__GOAL OF THE EXERCISE__: Look below for the line with "Viewport: 1323px width, 744px" and the line with "Task: Open the". Copy exactly those two lines and every line between, but not the pictures.

-=-=-=-=-

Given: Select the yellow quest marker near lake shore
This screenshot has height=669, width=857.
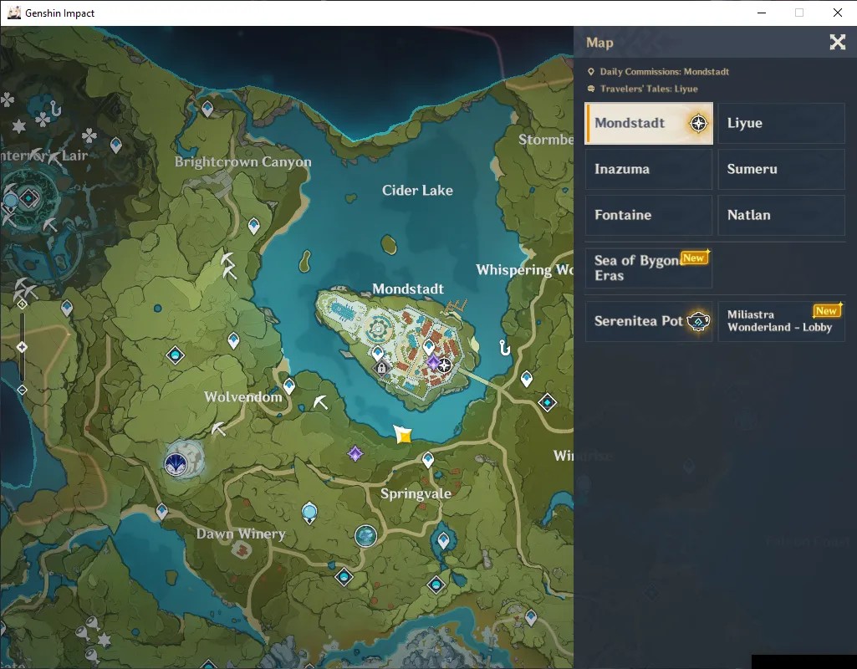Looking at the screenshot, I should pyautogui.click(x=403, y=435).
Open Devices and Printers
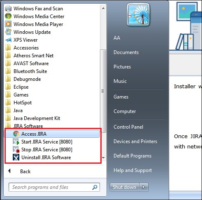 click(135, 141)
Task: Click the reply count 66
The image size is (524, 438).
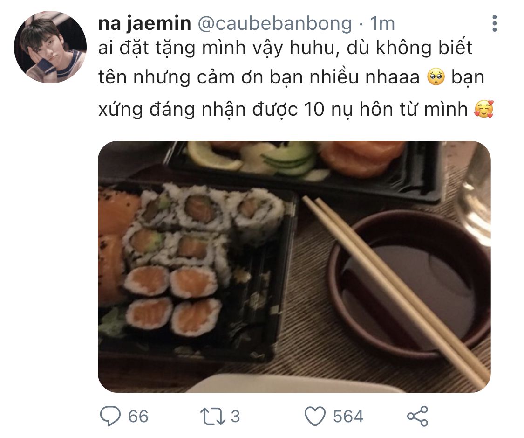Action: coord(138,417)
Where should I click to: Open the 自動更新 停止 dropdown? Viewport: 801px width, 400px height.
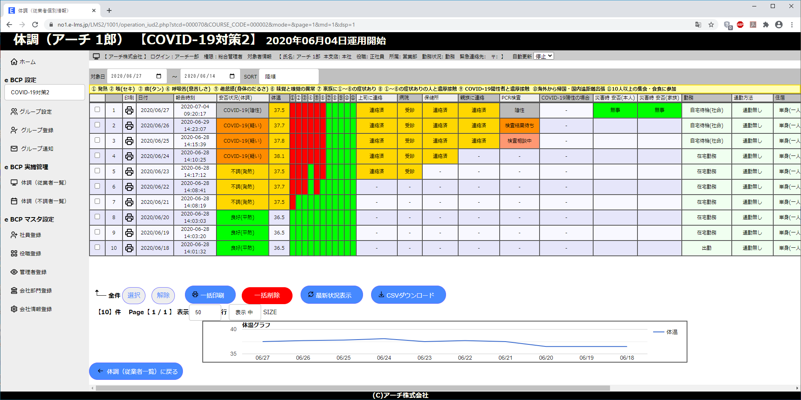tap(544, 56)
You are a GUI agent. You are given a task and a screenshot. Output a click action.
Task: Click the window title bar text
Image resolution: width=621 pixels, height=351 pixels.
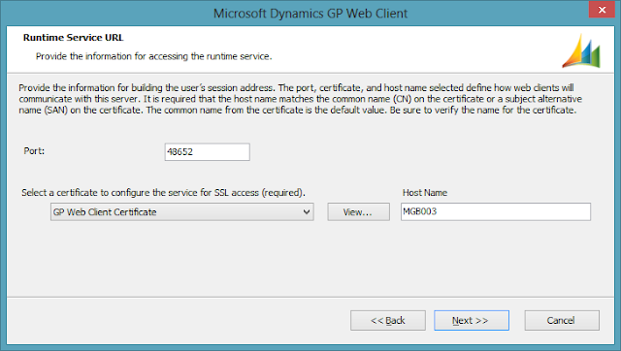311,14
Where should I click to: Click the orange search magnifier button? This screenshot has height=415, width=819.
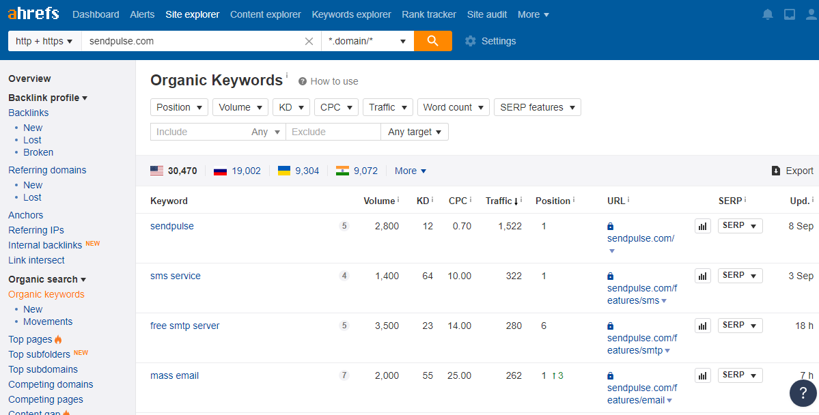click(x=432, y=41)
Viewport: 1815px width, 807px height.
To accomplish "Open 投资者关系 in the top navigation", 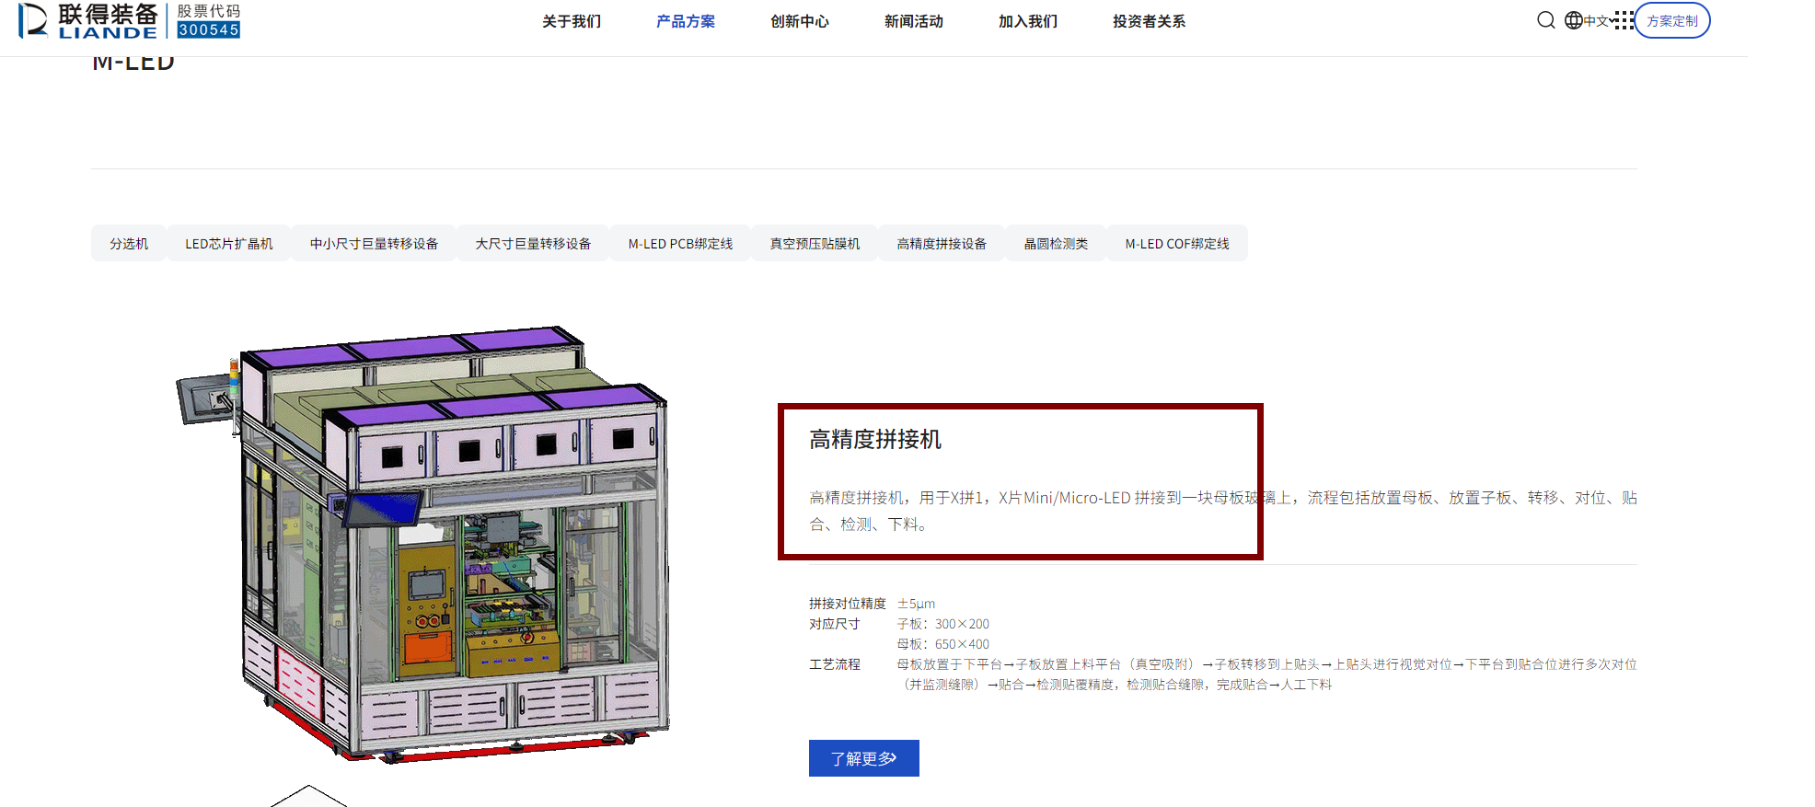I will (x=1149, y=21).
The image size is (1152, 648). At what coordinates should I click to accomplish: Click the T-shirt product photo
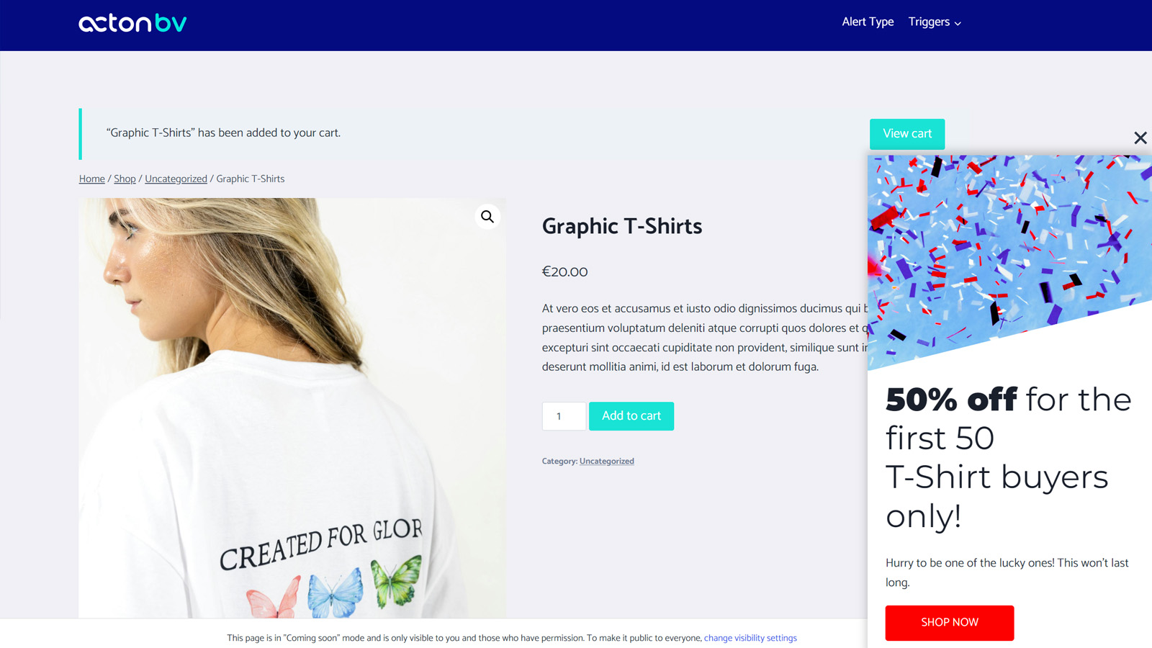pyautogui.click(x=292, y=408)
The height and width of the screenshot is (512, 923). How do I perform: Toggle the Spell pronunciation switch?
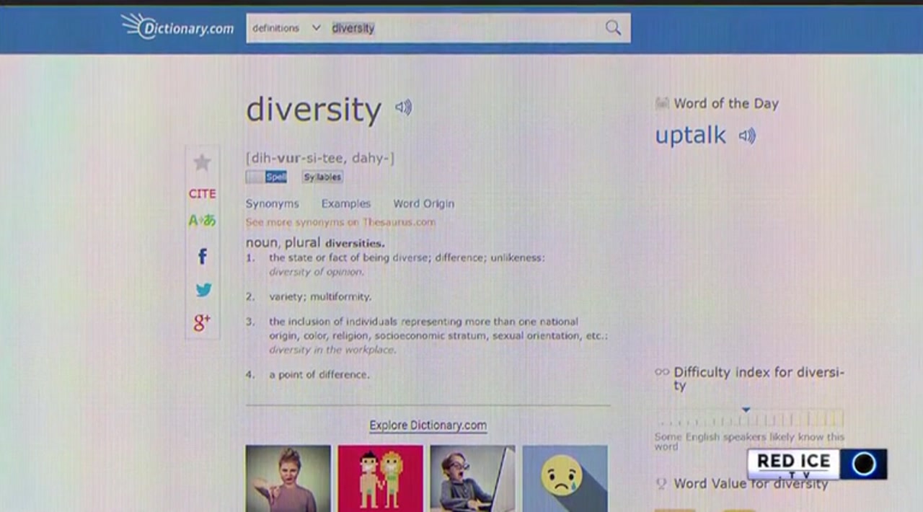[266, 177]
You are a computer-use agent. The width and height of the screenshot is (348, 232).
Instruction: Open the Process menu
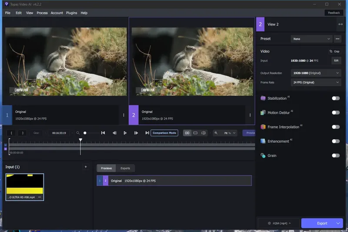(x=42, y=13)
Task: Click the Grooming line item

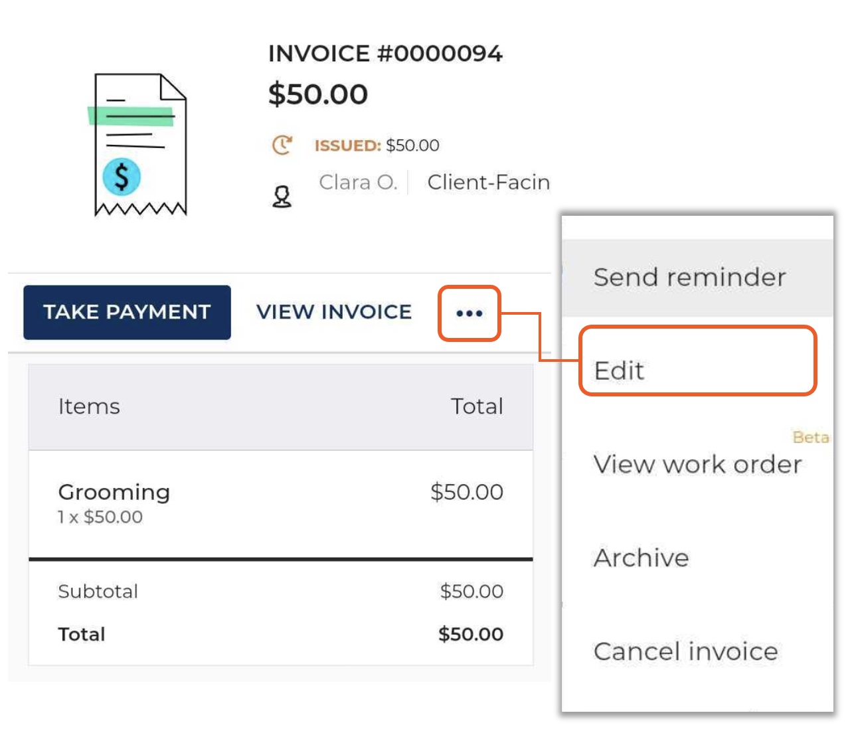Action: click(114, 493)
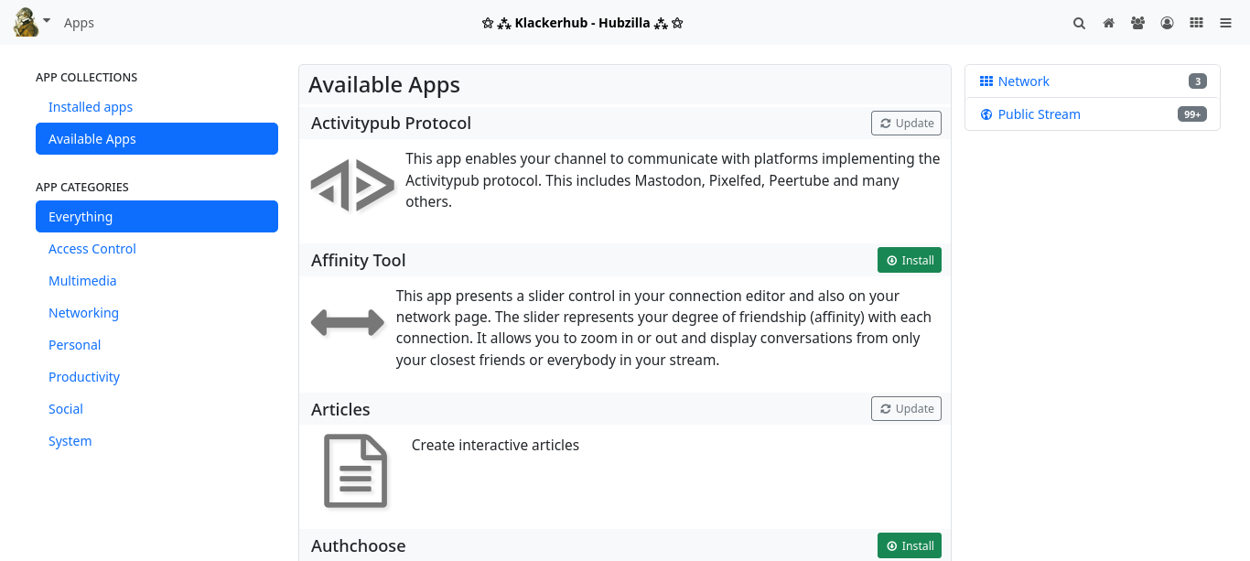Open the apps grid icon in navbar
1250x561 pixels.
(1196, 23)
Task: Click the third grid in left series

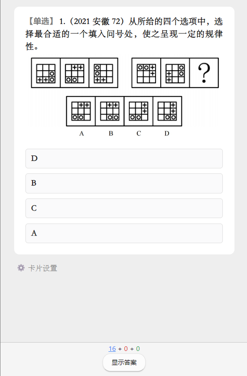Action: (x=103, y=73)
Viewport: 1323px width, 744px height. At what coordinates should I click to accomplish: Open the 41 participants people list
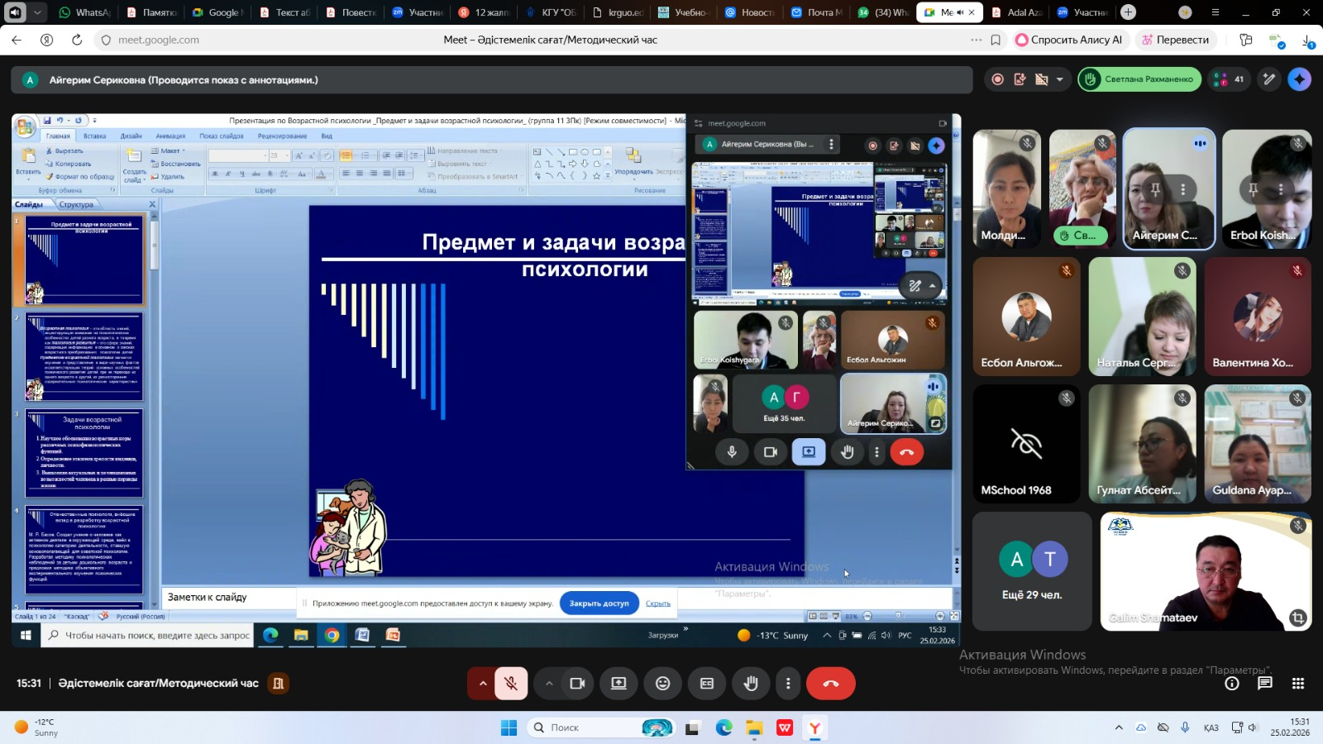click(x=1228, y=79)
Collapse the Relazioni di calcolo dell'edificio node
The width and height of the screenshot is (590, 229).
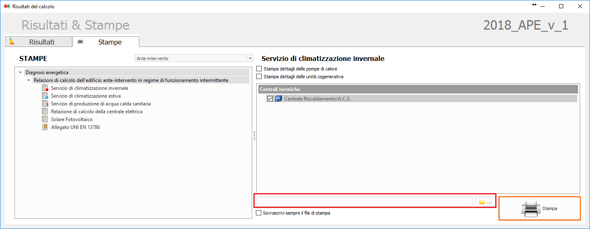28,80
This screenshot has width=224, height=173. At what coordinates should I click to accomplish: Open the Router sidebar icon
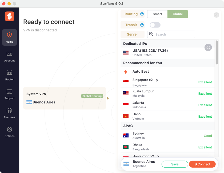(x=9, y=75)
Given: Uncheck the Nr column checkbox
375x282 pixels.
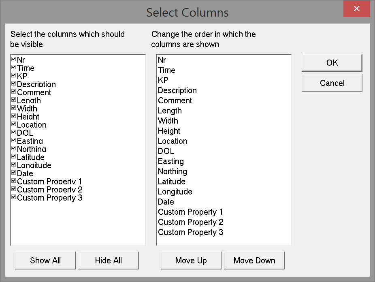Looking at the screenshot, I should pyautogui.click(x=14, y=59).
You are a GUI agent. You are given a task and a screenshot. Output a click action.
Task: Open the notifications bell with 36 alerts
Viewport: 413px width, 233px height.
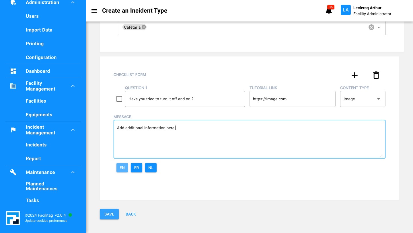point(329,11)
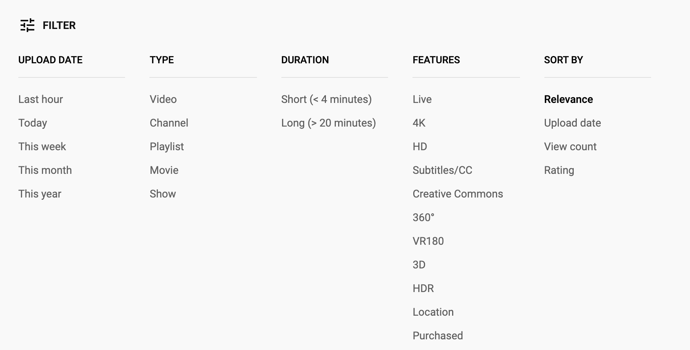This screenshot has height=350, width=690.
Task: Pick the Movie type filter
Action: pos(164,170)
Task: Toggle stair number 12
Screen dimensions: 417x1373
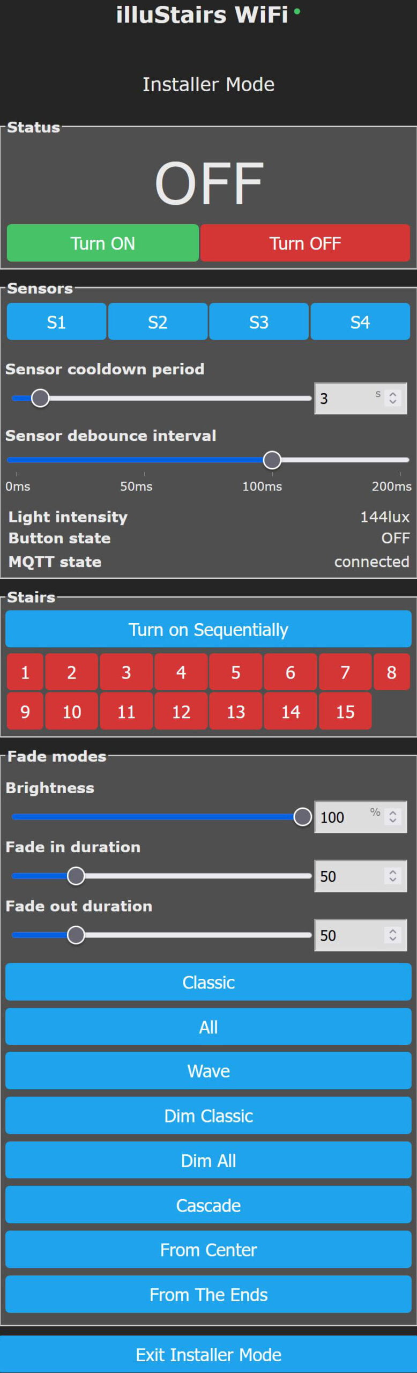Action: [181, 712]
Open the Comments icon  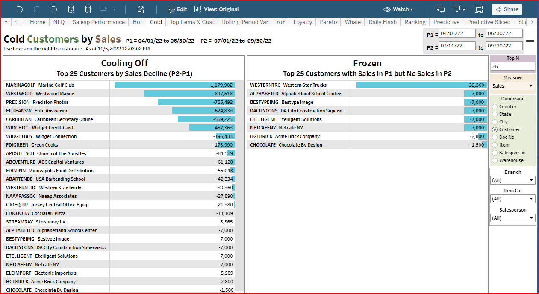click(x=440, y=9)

-=-=-=-=-

__TASK OUTPUT__:
Viewport: 1323px width, 744px height. At what coordinates should I click to accomplish: Open the 41 participants people list
click(x=1228, y=79)
Collapse the Relazioni di calcolo dell'edificio node
The width and height of the screenshot is (590, 229).
28,80
This screenshot has width=224, height=173. At what coordinates should I click to accomplish: Open the Router sidebar icon
(x=9, y=75)
Given: Uncheck the Nr column checkbox
375x282 pixels.
Looking at the screenshot, I should pyautogui.click(x=14, y=59).
You are a GUI agent. You are given a task and a screenshot. Output a click action.
Task: Open the notifications bell with 36 alerts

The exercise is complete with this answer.